Macky Sall poursuit sa logique d’élimination systématique de ses adversaires : cette loi sur la parrainage n’est que l’ultime intrigue contre la démocratie. Tout a commencé avec la CREI, une cour dont la cruauté et l’inhumanité n’ont point d’égale dans l’histoire des procès que les loups ont intentés contre les agneaux. Sous le coup de l’émotion, nous n’avons pas vu qu’en instituant la CREI, Macky Sall a tout bonnement délégitimé le travail que les organes de contrôles ainsi que les différentes cours faisaient jusqu’ici. Mais comme il s’agissait du fils de Wade, on a laissé faire l’arbitraire. Et comme un malfaiteur a besoin de toujours réinventer son mode opératoire, il fallait, quand la candidature de Khalifa Sall est devenue une alternative crédible face au monstre sans grâce,  sortir cette histoire de la caisse d’avance. La frénésie du pouvoir n’étant jamais à bout de souffle et d’intrigues, il fallait encore trouver un ultime croc-en-jambe pour perturber la sérénité des citoyens et barrer déloyalement la route à des candidats défaiseurs de roi (ils ne peuvent pas gagner, mais il peuvent faire perdre le Président). Sécuriser à tout prix la course effrénée vers un deuxième mandat : tel est le mobile qui a déterminé l’institution de cette sordide loi sur le parrainage.

 

Il faut dire, pour terminer, que tout ceci devra s’arrêter un jour : soit par la sagesse, soit par le sang. S’il y a encore quelques apôtres de la paix et des dépositaires de la sagesse, ils ont l’obligation morale de dire à Macky Sall de renoncer à cette voie assurément périlleuse pour la pérennité de la nation.
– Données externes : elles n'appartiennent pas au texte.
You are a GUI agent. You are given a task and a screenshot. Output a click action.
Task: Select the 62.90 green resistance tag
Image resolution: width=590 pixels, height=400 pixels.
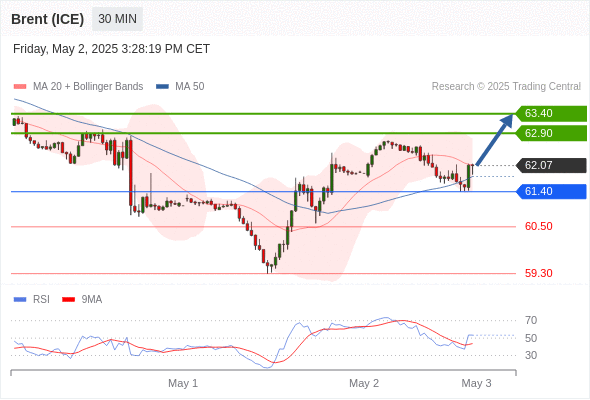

A défaut d’une telle sagesse, Macky Sall et les leaders d’opinion seront les seuls responsables, devant Dieu et devant l’histoire, de ce qui pourrait arriver dans ce pays.

 

Alassane K. KITANE

Professeur au Lycée Serigne Ahmadou Ndack Seck de Thiès

SG du Mouvement citoyen LABEL-Sénégal

 

[1] Pseudo biologiste soviétique dont les thèses prétendaient corroborer le socialisme.